**Aim of the exercise**
The answer must consist of the records, repeated exactly.

**Material provided**
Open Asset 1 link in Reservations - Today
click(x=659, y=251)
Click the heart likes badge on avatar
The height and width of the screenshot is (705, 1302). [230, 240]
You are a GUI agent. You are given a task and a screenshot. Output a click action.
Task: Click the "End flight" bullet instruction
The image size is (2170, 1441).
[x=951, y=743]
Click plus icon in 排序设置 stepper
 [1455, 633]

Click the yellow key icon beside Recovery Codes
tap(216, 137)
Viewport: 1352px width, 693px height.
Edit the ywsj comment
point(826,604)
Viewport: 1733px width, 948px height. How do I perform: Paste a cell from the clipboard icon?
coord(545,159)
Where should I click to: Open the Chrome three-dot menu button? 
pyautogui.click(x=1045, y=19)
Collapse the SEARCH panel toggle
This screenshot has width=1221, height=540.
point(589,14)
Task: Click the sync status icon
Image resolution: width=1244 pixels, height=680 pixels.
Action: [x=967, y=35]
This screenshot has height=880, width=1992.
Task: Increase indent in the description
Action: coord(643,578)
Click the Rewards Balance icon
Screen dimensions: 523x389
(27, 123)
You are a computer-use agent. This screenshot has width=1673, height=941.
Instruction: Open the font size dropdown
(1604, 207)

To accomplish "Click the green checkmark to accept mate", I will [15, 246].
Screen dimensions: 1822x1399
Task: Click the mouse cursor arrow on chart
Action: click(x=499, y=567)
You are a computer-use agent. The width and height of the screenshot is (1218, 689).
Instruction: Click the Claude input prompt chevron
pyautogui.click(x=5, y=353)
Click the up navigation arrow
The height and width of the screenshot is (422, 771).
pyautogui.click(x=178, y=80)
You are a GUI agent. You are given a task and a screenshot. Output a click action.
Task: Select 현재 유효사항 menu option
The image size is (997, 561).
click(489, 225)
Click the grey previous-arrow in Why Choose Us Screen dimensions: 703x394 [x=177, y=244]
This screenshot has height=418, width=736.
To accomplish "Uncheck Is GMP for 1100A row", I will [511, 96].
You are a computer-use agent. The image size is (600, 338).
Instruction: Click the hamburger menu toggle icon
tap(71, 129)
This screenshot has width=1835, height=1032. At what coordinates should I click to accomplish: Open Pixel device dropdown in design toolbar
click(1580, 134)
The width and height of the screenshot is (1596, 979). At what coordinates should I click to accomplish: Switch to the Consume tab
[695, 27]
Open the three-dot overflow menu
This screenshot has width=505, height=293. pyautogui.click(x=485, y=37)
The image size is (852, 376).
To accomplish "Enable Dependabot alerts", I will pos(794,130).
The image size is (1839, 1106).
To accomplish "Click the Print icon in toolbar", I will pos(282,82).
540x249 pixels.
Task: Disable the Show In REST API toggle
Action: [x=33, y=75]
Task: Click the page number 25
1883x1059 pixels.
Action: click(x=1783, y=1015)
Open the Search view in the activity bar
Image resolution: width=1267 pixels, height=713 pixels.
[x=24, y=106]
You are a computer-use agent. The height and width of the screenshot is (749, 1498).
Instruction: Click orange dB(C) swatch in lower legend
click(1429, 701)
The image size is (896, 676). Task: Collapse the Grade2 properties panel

**Written answer**
Open Asset 1 link in Reservations - Today
click(x=659, y=251)
Click the heart likes badge on avatar
The height and width of the screenshot is (705, 1302). [230, 240]
You are a GUI agent. You are given a task and a screenshot. Output a click action.
Task: Click the "End flight" bullet instruction
The image size is (2170, 1441).
[x=951, y=743]
Click plus icon in 排序设置 stepper
 [1455, 633]

Click the yellow key icon beside Recovery Codes
tap(216, 137)
Viewport: 1352px width, 693px height.
Edit the ywsj comment
point(826,604)
Viewport: 1733px width, 948px height. How do I perform: Paste a cell from the clipboard icon?
coord(545,159)
Where should I click to: Open the Chrome three-dot menu button? 
pyautogui.click(x=1045, y=19)
Collapse the SEARCH panel toggle
This screenshot has width=1221, height=540.
point(589,14)
Task: Click the sync status icon
Image resolution: width=1244 pixels, height=680 pixels.
Action: [x=967, y=35]
This screenshot has height=880, width=1992.
Task: Increase indent in the description
Action: coord(643,578)
Click the Rewards Balance icon
Screen dimensions: 523x389
(27, 123)
You are a computer-use agent. This screenshot has width=1673, height=941.
Instruction: Open the font size dropdown
(1604, 207)

To accomplish "Click the green checkmark to accept mate", I will [15, 246].
Screen dimensions: 1822x1399
Task: Click the mouse cursor arrow on chart
Action: click(x=499, y=567)
You are a computer-use agent. The width and height of the screenshot is (1218, 689).
Instruction: Click the Claude input prompt chevron
pyautogui.click(x=5, y=353)
Click the up navigation arrow
The height and width of the screenshot is (422, 771).
pyautogui.click(x=178, y=80)
You are a GUI agent. You are given a task and a screenshot. Output a click action.
Task: Select 현재 유효사항 menu option
The image size is (997, 561).
click(489, 225)
Click the grey previous-arrow in Why Choose Us Screen dimensions: 703x394 [x=177, y=244]
This screenshot has height=418, width=736.
To accomplish "Uncheck Is GMP for 1100A row", I will [511, 96].
You are a computer-use agent. The image size is (600, 338).
Instruction: Click the hamburger menu toggle icon
tap(71, 129)
This screenshot has width=1835, height=1032. At what coordinates should I click to accomplish: Open Pixel device dropdown in design toolbar
click(1580, 134)
The width and height of the screenshot is (1596, 979). At what coordinates should I click to accomplish: Switch to the Consume tab
[695, 27]
Open the three-dot overflow menu
This screenshot has width=505, height=293. pyautogui.click(x=485, y=37)
The image size is (852, 376).
To accomplish "Enable Dependabot alerts", I will pos(794,130).
The image size is (1839, 1106).
To accomplish "Click the Print icon in toolbar", I will pos(282,82).
540x249 pixels.
Task: Disable the Show In REST API toggle
Action: [x=33, y=75]
Task: Click the page number 25
1883x1059 pixels.
Action: click(x=1783, y=1015)
Open the Search view in the activity bar
Image resolution: width=1267 pixels, height=713 pixels.
[x=24, y=106]
You are a computer-use agent. The height and width of the screenshot is (749, 1498).
Instruction: Click orange dB(C) swatch in lower legend
click(1429, 701)
The image size is (896, 676). Task: Collapse the Grade2 properties panel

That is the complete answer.